I distinctly remember the point in my life when I was no longer forgiven for making mistakes as a child. I was 10 years old and no longer cute. That was it. It wasn’t that my peers had changed towards me. We behaved in the same way towards each other. But members of my extended family no longer wanted to indulge me or view me as a child who might get things wrong from time to time.
If I didn’t grasp things immediately, I was met with sighs or groans of exasperation or impatience. If I broke something accidentally, or had made a mess and not cleared up on time – that was met with the type of reaction that would have been the same, I imagine, if I had committed the heinous crime of murdering someone.
And what happens if that is the reaction that you get if you make mistakes? You become more nervous, more accident prone, more clumsy – and even more vilified because you just can’t do anything right.
I see it quite often. With babies, or children who are smaller, people see them and want to protect them. Look after them. They seem so vulnerable. So cute. But with children who happen to be quite tall for their age, or who have lost their puppy fat, or who speak well and appear to be quite intelligent – they are all treated as if they are emotionally a lot older than their ‘cuter’ looking counterparts. People are more impatient with them. Less forgiving. Older siblings get that type of treatment quite frequently. The pressure of being ‘the role model’, means that you are at times blamed for things that your younger siblings did wrong. Or, you are punished for actions that your younger siblings get away with because you paved the way for them.

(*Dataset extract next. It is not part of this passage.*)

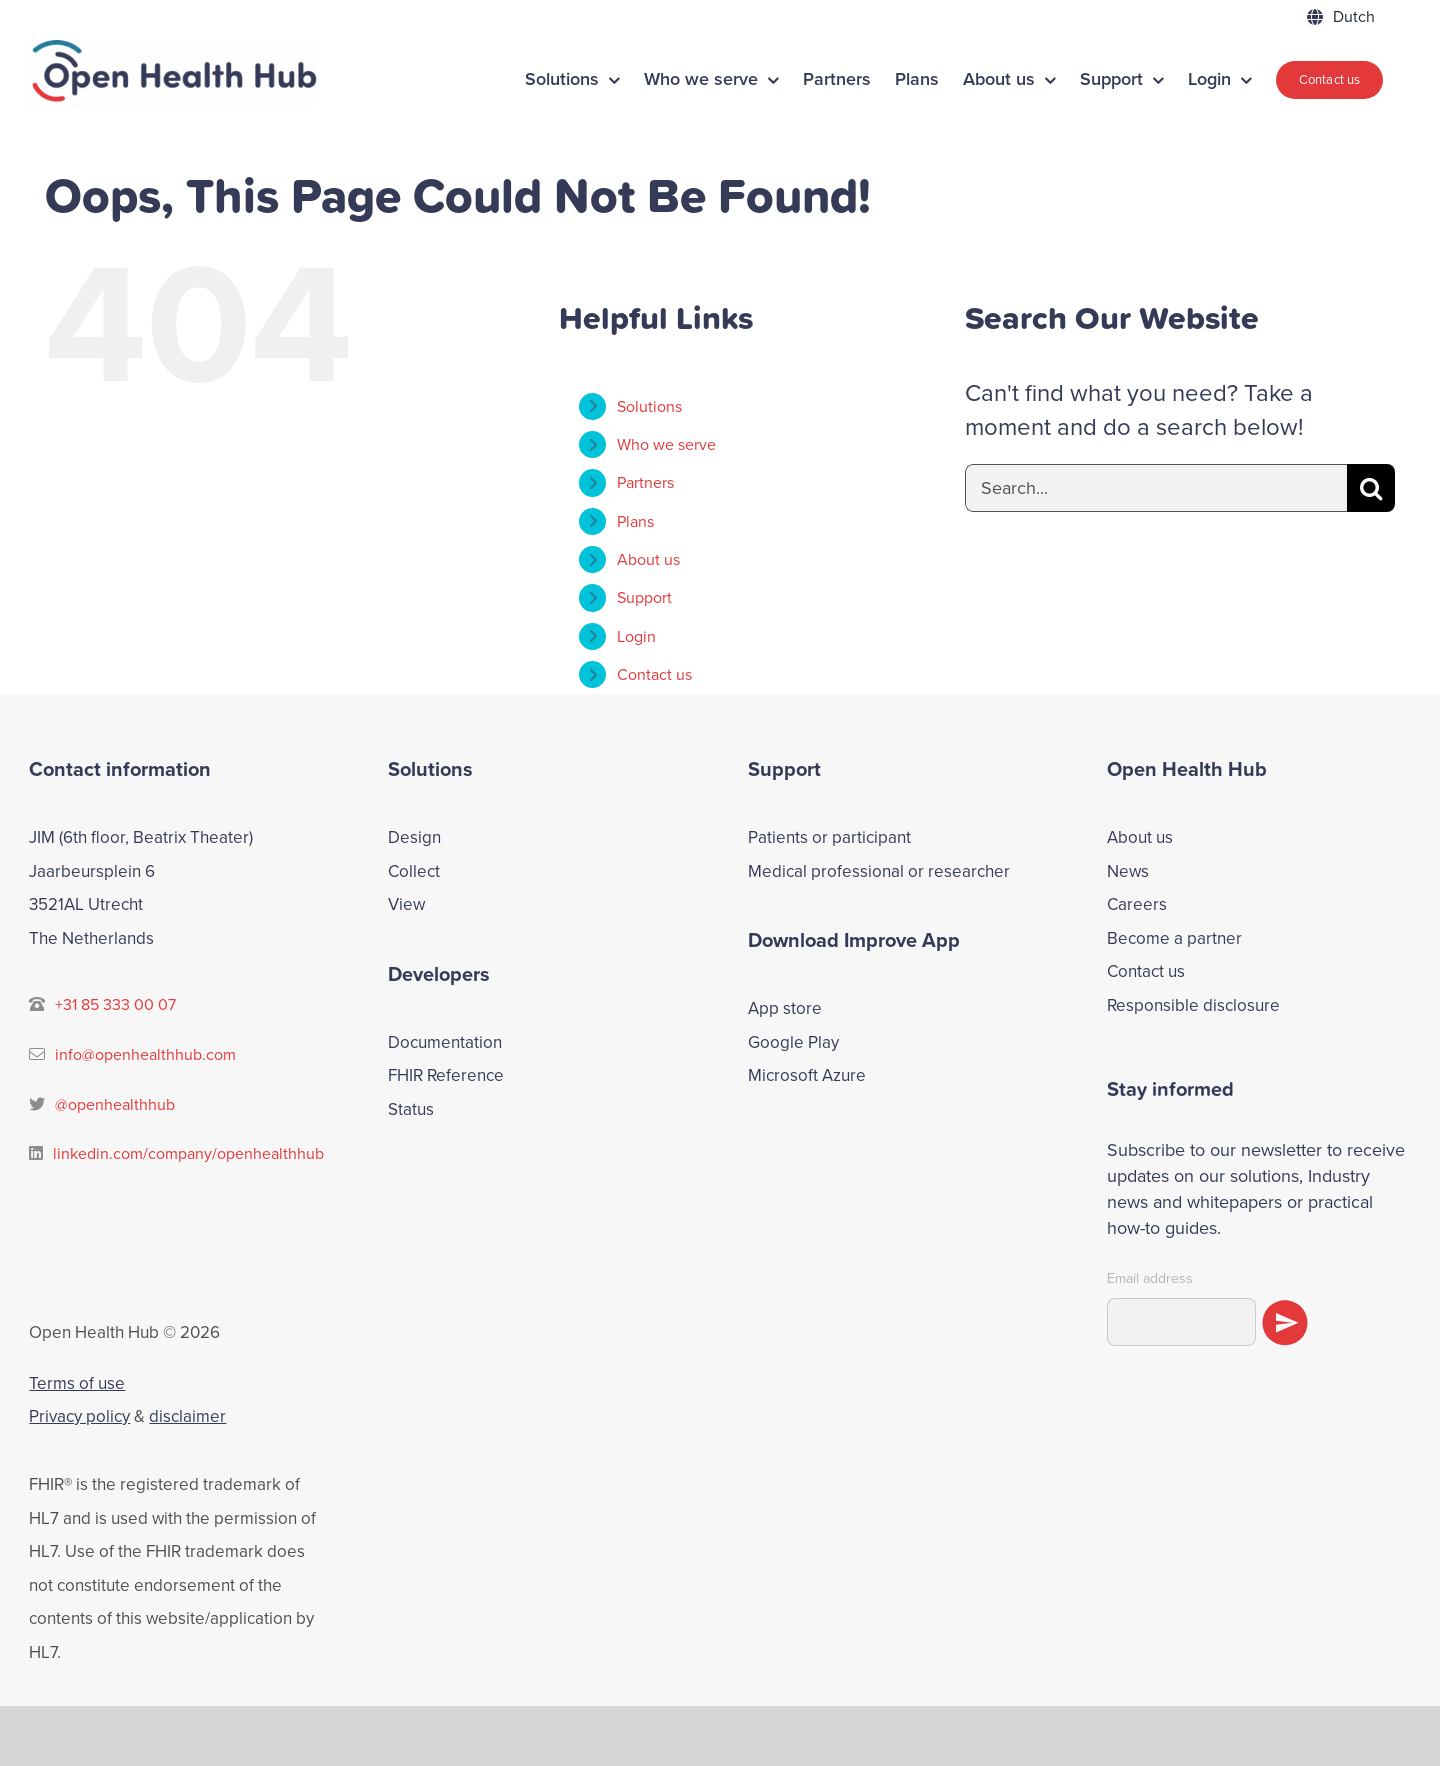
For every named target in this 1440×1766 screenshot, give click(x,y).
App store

We actually live in a society where making mistakes is fatal. People lose their jobs, or are sued, or are trolled on the internet – sometimes all three if they’re unlucky. I’m obviously not referring to people who commit crimes. Crimes are not mistakes. Crimes involve intent to break the law. I’m not discussing this. I’m talking about doing or saying the right thing – even when your intentions were good – but it backfires. You handle a situation incorrectly. You realise that was wrong. You realise that you should have said or done something different. We’ve all experienced this – but isn’t that what makes us grow? How else would we learn if we didn’t make mistakes. When we were first learning to walk, to talk, to eat – we got things wrong. Can you imagine if people discouraged us from walking, or talking or eating independently because we didn’t get the knack of it the first time around?
I have to say a huge thank you to everyone who continued to believe in me, who continued to give me chances, even when I’d messed up. Often, when I get things wrong, I am my own biggest critic – no one can make me feel any worse than how I make myself feel when I have made a mistake. Fortunately, I am surrounded by people who remind me not to be so hard on myself. Mistakes happen. We support each other. We learn from our mistakes and move on.
We have to afford that same magnanimous attitude towards children too. The children who are smart. The ones who are tall. The ones who look older than they are. The ones ‘who should know better’. Yes. We all should know better. But we all continue to make mistakes all the same. To err is human….
To forgive…is divine….
Let’s have a bit more patience towards those who make mistakes. Let them know, it doesn’t matter, it’s not the end of the world. Help them; give them the confidence to try again. You never know what a difference you might make to that individual!